Riccanza, nuovo programma proposto da MTV (bei tempi quelli in cui si faceva solo musica e non si spaziava da “16 anni e incinta” a “Teenager in crisi di peso”), ha avuto un successo enorme. Dodici puntate, un solo obiettivo: raccontare la vita dei cosiddetti Rich Kids, giovani ereditieri travolti dall’onda della ricchezza assoluta, tra macchine costosissime, biciclette da 24k e cene da qualche centinaio di euro a testa. Il lusso sfrenato insomma, narrato in un docu-reality che sconvolge a causa dell’assurdità di quanto propone. Ho avuto occasione di guardare solo la prima puntata di questo programma: la Trash Tv mi attrae, facendomi certo divertire ma rendendomi soprattutto curiosa di capire se e quali siano i limiti dell’involuzione della specie umana.

I protagonisti di Riccanza sono sette, tutti del Nord Italia e figli di grandi imprenditori. C’è Elettra Lamborghini, famosa non solo per essere la nipote di Feruccio Lamborghini ma anche per avere partecipato a MTV Super Shore, la versione spagnola di Jersey Shore. C’è Tommaso Zorzi, ventunenne laureato in economia alla Queen Mary di Londra, milanese e proprietario di un appartamento nell’esclusivo Bosco Verticale di Milano. C’è Cristel Isabel Marcon, veneta e fiera del suo status perché può comandare altre persone o andare in vacanza quando vuole.
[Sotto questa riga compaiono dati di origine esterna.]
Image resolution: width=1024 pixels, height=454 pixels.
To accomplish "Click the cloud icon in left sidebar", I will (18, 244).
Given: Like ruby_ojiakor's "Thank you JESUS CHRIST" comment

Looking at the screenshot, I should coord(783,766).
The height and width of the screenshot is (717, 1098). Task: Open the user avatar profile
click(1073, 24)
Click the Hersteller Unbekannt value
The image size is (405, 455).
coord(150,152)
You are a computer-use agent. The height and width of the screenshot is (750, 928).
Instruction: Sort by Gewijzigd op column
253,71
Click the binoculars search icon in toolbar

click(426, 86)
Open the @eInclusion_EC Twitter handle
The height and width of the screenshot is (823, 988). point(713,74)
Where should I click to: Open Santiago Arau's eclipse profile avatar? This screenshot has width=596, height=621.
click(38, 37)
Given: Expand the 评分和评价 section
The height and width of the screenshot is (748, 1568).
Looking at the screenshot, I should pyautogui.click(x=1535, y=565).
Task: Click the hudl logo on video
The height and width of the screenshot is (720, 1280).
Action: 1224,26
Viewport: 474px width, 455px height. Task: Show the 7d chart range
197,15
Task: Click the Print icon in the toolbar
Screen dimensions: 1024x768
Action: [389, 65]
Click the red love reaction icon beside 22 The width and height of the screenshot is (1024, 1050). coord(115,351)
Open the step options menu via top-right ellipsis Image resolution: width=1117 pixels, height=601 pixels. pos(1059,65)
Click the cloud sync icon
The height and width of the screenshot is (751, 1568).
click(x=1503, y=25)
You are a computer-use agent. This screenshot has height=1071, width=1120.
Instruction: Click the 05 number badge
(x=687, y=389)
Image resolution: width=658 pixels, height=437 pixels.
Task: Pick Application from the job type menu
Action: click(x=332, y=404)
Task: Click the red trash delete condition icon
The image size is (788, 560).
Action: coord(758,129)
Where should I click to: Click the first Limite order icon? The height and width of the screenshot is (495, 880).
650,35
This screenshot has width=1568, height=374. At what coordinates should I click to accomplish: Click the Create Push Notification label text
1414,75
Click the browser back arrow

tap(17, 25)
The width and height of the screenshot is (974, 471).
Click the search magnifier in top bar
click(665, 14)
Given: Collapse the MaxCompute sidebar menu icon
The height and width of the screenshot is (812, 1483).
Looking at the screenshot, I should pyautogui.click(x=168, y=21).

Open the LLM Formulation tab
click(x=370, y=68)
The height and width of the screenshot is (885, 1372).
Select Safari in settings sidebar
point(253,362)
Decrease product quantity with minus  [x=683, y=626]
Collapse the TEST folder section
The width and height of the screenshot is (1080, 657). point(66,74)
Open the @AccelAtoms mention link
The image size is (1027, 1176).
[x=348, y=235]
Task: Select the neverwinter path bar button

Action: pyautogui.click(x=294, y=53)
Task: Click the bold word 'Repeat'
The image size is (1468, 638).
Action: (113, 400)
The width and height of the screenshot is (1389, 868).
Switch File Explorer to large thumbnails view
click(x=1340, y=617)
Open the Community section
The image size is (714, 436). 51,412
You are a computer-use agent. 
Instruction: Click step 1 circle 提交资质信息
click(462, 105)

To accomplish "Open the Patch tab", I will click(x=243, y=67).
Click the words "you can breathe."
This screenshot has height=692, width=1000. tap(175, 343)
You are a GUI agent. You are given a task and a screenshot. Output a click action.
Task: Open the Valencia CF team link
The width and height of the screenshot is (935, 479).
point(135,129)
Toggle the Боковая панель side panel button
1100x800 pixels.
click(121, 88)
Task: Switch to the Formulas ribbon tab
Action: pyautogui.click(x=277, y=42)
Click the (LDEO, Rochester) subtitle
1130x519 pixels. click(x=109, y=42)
C’è Farid Shirvani, bolognese di origini persiane: ragazzo simpatico e bonaccione che utilizza la metropolitana e mangia i panini da 1€ da McDonald’s, pur sottolineando di avere un orologio da 40 mila euro al polso. E con loro poi Anna Fongaro, Nicolò Federcio Ferrari e Gian Maria Sainato, sui quali però non ho molte informazioni e dunque lascio a voi il nobile compito di ricercare quali siano i tratti peculiari del loro carattere.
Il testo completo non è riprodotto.